Einige Titel, die für den Preis infrage kommen, kannst Du auch bei Skoobe entdecken. Welche das sind, haben wir Dir hier zusammengetragen.

Auf der Shortlist

„Die Dame mit der bemalten Hand“ von Christine Wunnicke (Berenberg Verlag)

Der Klappentext dieses Buches erinnert mich ein bisschen an „Schiffbruch mit Tiger“ und verspricht ein ebenso fragenaufwerfender Roman zu sein: 1764 strandet Carsten Niebuhr in Indien, genauer gesagt auf der Insel Elephanta, eine struppige Insel voller Schlangen und Ziegen. Genau so geht es dem Meister Musa. Die beiden Gestrandeten sprechen leidlich Arabisch miteinander, um die paar Tage bis zu ihrer Rettung gemeinsam herumzubringen. Um sich öst-westlich misszuverstehen und freundlich über Stern­bilder zu streiten. Es könnte übrigens alles auch ein Fieber­traum gewesen sein. Doch das steht in den Sternen.

„Annette, ein Heldinnenepos“ von Anne Weber (Matthes & Seitz Verlag)

In diesem Titel erzählt Anne Weber von der wahren Heldin Anne Beaumanoir, die 1923 in der Bretagne geboren wurde. Dort wuchs sie in einfachen Verhältnissen auf, war schon als Jugendliche Mitglied der kommunistischen Résistance und Retterin zweier jüdischer Jugendlicher. Nach dem Krieg arbeitete sie als Neurophysiologin und wurde wegen ihres Engagements auf Seiten der algerischen Unabhängigkeitsbewegung zu 10 Jahren Haft verurteilt. In Frankreich gilt sie als wichtiges Vorbild und wird in der Schule als glänzendes Beispiel für die Wichtigkeit des Ungehorsams behandelt. Anne Weber widmet ihr dieses sprachgewaltige Heldinnenepos.

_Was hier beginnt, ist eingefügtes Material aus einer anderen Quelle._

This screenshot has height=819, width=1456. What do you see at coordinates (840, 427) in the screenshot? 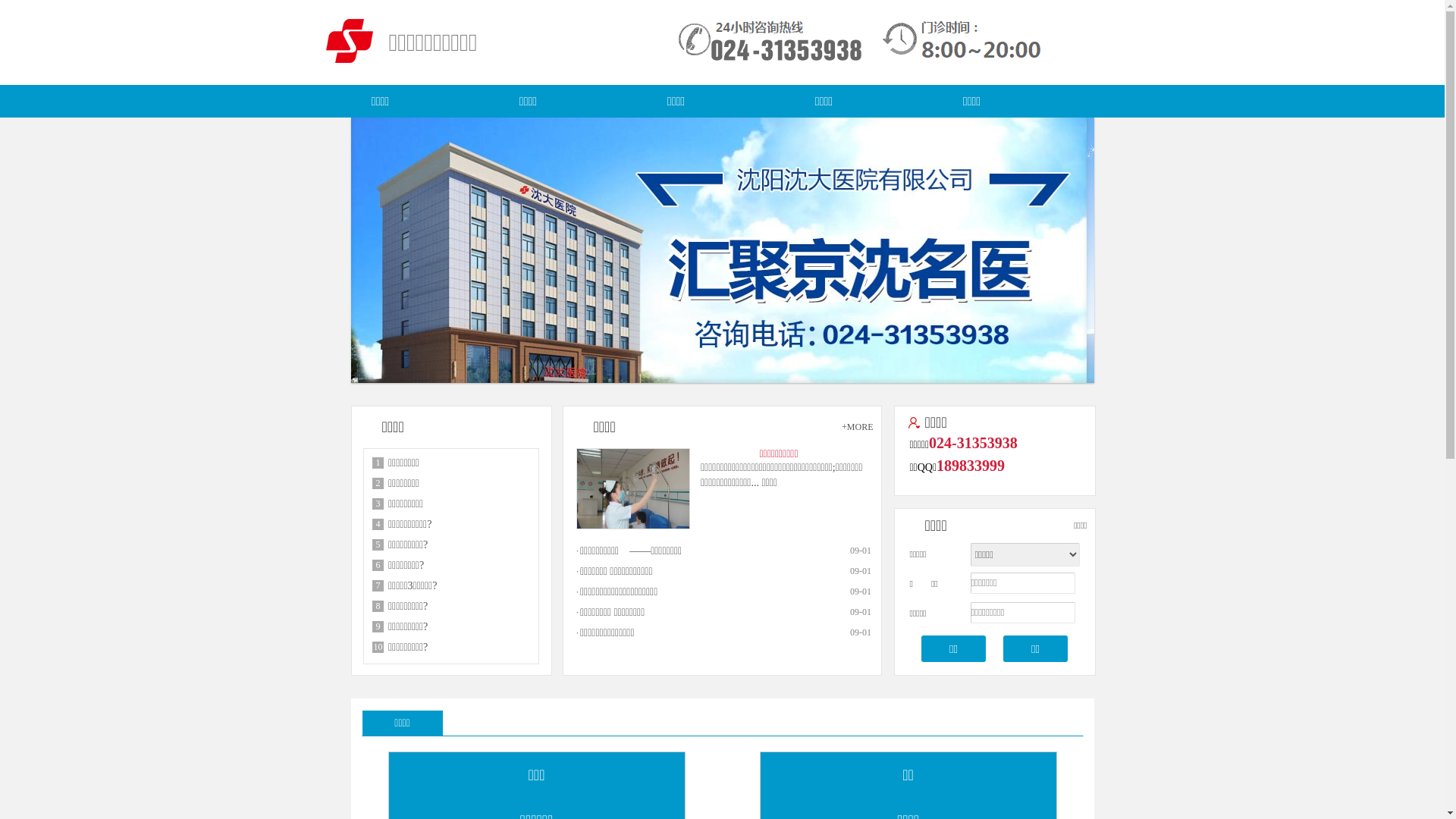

„Herzfaden. Roman der Augsburger Puppenkiste“ von Thomas Hettche (Argon)

Leider müssen wir uns noch bis zum kommenden Frühjahr gedulden, um den nominierten Titel „Herzfaden“ von Thomas Hettche als eBook bei Skoobe lesen zu dürfen. Aber in das Hörbuch können wir schon mal reinhören, um uns ein Bild von dieser schönen Geschichte zu machen: Ein zwölfjähriges Mädchen entdeckt nach einer Vorstellung der Augsburger Puppenkiste im Foyer des Theaters eine kleine Holztür, öffnet sie und gerät wie Alice im Wunderland in eine Märchenwelt. Dort warten viele Freunde auf sie: die Prinzessin Li Si, Kater Mikesch, Lukas, der Lokomotivführer und viele andere. Vor allem aber trifft es dort Hatü, die Frau, die einst mit ihrem Vater all diese Marionettenfiguren geschnitzt und gebaut hatte und die eine große Geschichte zu erzählen hat: die Geschichte dieses einmaligen Theaters und der Familie, die es erfunden, gegründet und berühmt gemacht hat.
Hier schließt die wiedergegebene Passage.